*Problem*: Reproduce the text of every record below word for word, leaving out the pictures.

*Exercise inputs*:
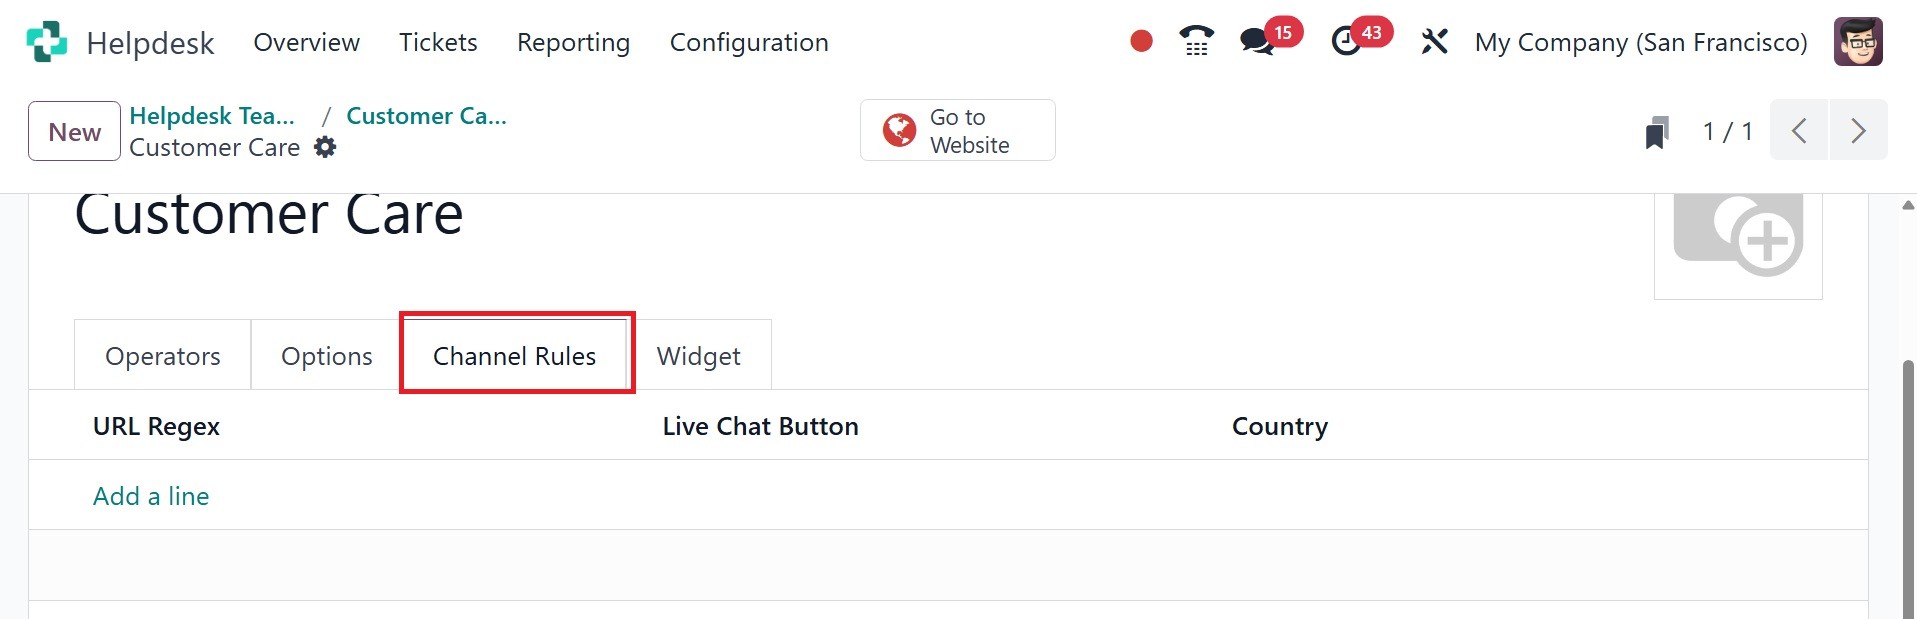
Task: Click the gear icon beside Customer Care
Action: coord(325,147)
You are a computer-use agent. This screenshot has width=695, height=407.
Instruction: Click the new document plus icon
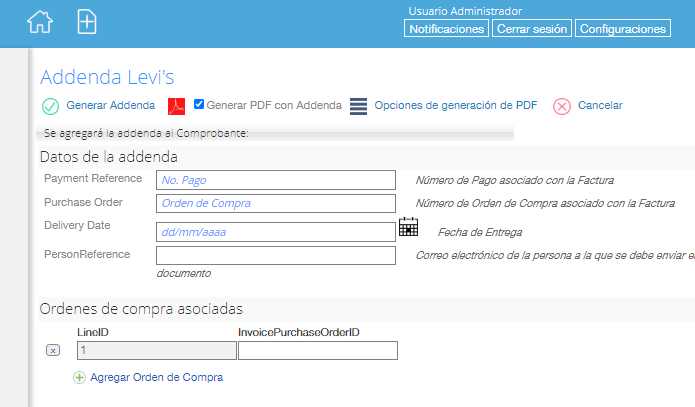(87, 22)
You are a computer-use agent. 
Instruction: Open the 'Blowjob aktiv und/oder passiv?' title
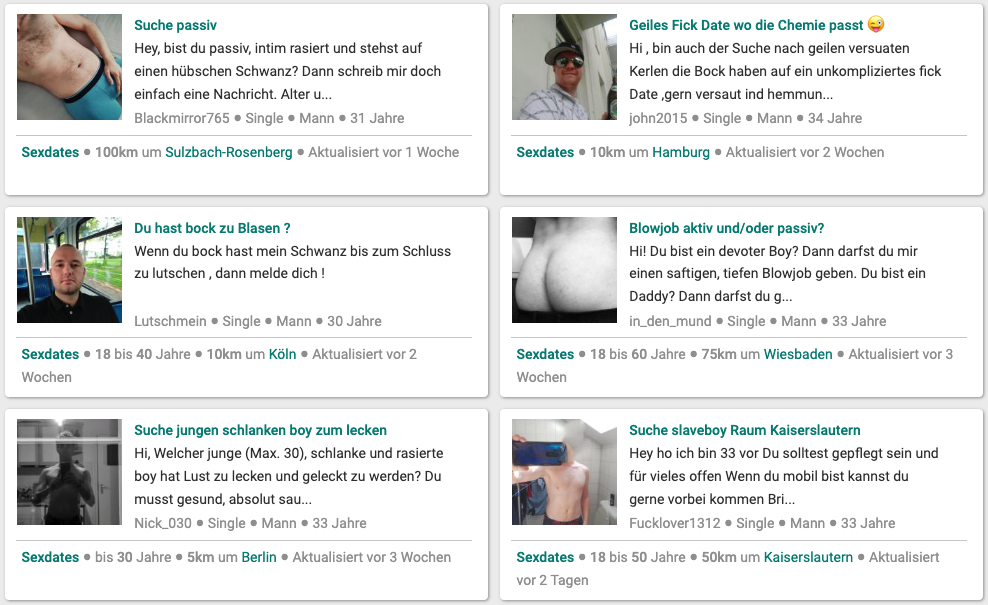(727, 228)
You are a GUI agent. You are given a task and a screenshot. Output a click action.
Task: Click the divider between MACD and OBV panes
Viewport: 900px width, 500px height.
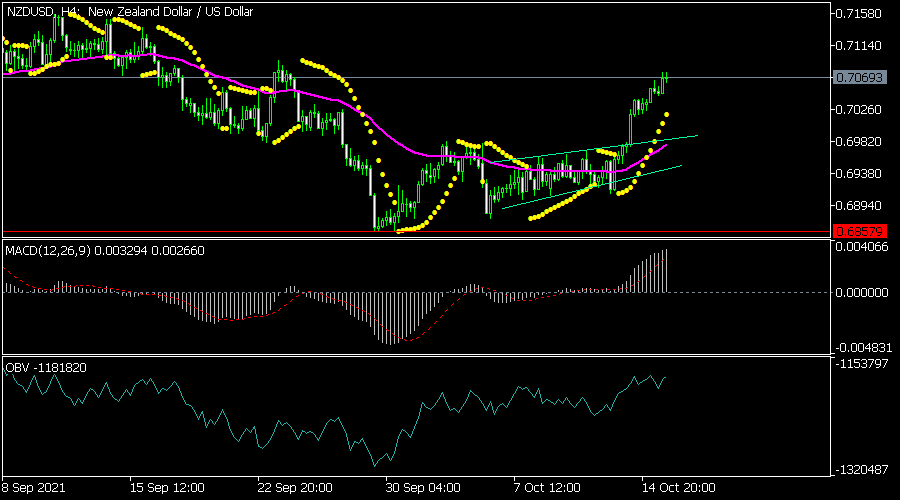(415, 355)
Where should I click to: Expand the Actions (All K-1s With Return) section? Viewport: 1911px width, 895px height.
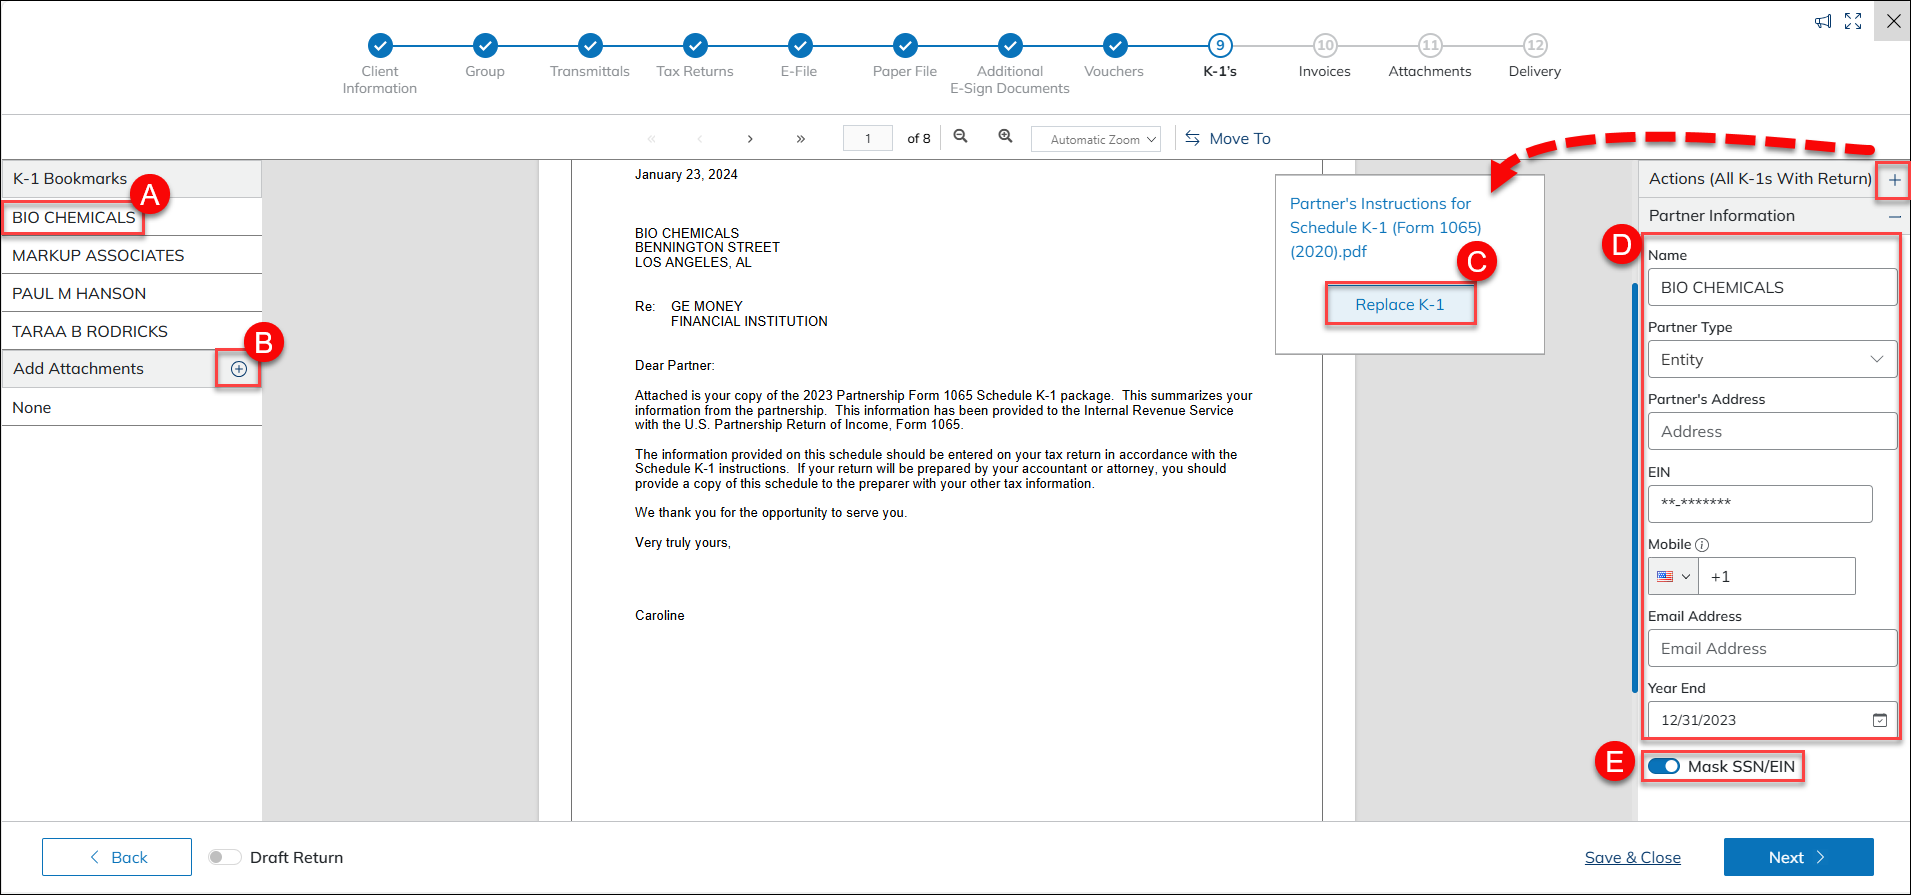pos(1894,180)
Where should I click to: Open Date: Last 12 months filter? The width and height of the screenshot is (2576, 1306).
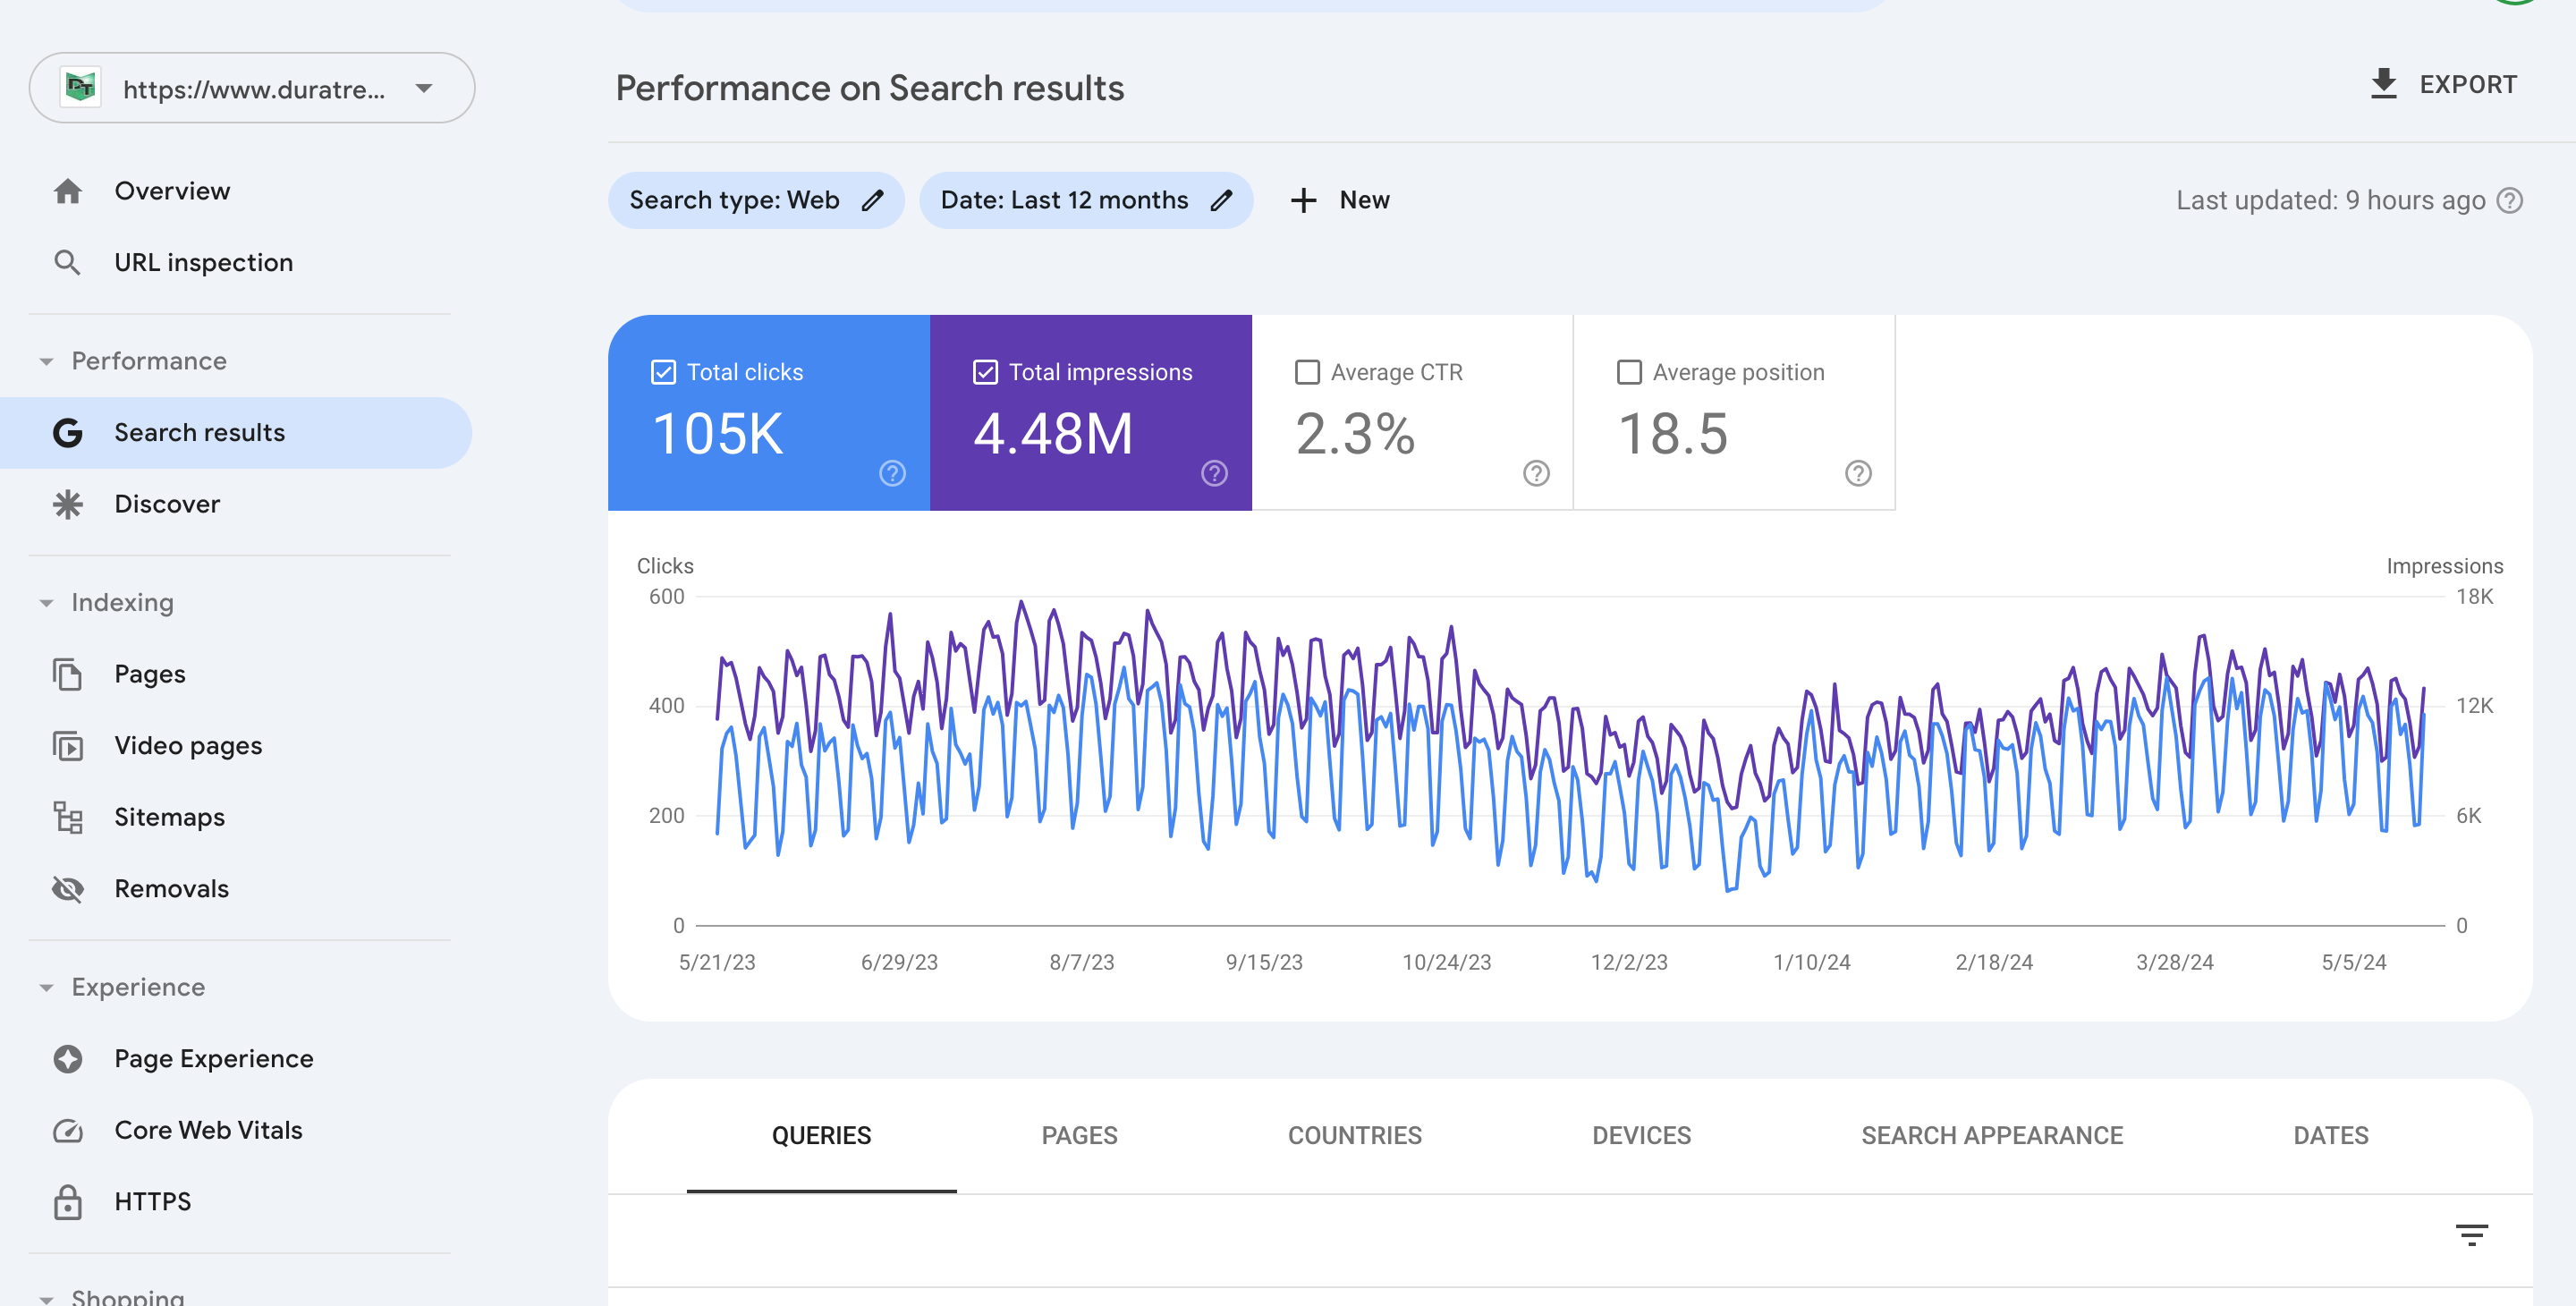(1065, 200)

*Result of the task*:
Task: Click the gear icon beside Customer Care
Action: coord(325,147)
You are a computer-use agent. This screenshot has width=695, height=407.
Instruction: Click the new document plus icon
(87, 22)
You are a computer-use agent. 
Instruction: Open the 'Blowjob aktiv und/oder passiv?' title
(727, 228)
You are a GUI agent. You are given a task and a screenshot. Output a click action.
Task: Click the divider between MACD and OBV panes
Viewport: 900px width, 500px height.
(415, 355)
Where should I click to: Expand the Actions (All K-1s With Return) section? Viewport: 1911px width, 895px height.
pos(1894,180)
Where should I click to: Open Date: Last 12 months filter? The width and height of the screenshot is (2576, 1306).
(1065, 200)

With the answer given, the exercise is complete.